People have been asking: “How many rounds of chemo do you have to do?” or “When will you be done with chemo?” There is no solid answer to that question because we don’t know what is going to happen. But here is my understanding of how it sometimes goes:
- The standard strategy is to use a chemotherapy as long as it works to either hold the cancer in check or reduce it.
- The standard understanding of chemotherapy in metastatic disease is that eventually, the cancer becomes resistant to any chemotherapy, so it eventually stops working. Basically the cancer cells figure out a way around the specific mechanism of damage that the specific chemotherapy creates–different chemo drugs have different methods of action.
- Sometimes people quit a chemotherapy that is still working because the side effects get too bad.
- If (or when eventually) a chemotherapy and it is not working (the disease progresses, shown in follow-up scans or tests), then you try a different one.
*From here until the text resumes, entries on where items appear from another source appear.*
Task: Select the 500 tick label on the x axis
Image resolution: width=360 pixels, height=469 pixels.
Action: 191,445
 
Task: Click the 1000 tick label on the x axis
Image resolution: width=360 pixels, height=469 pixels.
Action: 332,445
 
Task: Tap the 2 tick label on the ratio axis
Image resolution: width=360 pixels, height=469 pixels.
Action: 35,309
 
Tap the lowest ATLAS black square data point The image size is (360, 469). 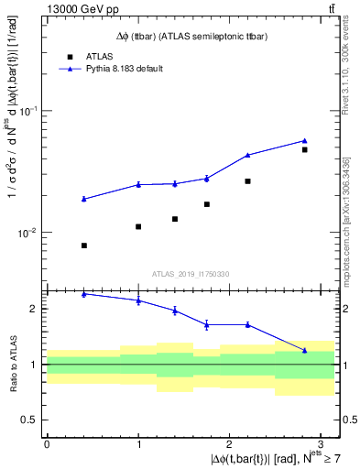84,245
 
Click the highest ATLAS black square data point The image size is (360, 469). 305,149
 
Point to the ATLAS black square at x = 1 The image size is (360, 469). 138,226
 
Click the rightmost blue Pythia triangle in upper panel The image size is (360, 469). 305,141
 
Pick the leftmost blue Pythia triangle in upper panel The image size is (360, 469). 84,199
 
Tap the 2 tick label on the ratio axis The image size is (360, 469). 32,309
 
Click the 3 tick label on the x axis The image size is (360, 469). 322,443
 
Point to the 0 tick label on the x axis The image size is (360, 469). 47,443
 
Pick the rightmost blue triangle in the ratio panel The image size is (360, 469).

- Repeat, repeat, repeat. Standard understanding is that you get the best/longest responses to the first one or two therapies tried; the further along you are in the chain of chemotherapy treatments, the shorter the time it will work. This is not 100% true because some chemo drugs are just the right thing for a person’s cancer situation; and experimental drugs may be used later in treatment and be better than standard drugs; etc. So you never know.
- The current evidence shows that trying even seven or eight different chemos may be worthwhile.
- Eventually, in standard medical care, patients decide that more chemo is not worth the side effects, because it will most likely not extend survival time; then the focus shifts to palliative care (treating pain and other symptoms of the cancer) rather than trying to stop the cancer. Palliative care is an important specialty in medicine that apparently cancer patients do not access soon enough. Palliative care is not just pain medication–it can include things like radiation of bone metastases that are causing pain or limiting function.
So my answer to “When will you be done with chemo?” is sometimes “Never, I hope!” Because if something’s working, without bad side effects, why would I stop?
I think in cases where people’s cancer just goes away, and they are “NED” (no evidence of disease), they sometimes stop chemo. Also, people take breaks from chemo (for holidays, or trips, or just to recover from side effects).
But there are also people who ditch standard medical treatment–often when it stops working well for them–and try alternative or complementary treatments or integrative treatment strategies (standard plus complementary treatments). Which I have been looking into, for sure, because standard chemotherapy in the end doesn’t have that much to offer.
You are so good at understanding/explaining things. Wish you didn’t have to understand/explain this particular subject. But very happy that you are so far tolerating the Eribulin so well.
I just learned a ton from this post! Here’s to “never” going off chemo, then. Thanks for explaining all of this.
So glad to hear that you are tolerating Eribulin well so far & that
having some hair left makes you happy.
And I totally agree that your explanations are helpful & thorough.
I will continue to send good vibes & karma & other positive stuff your way.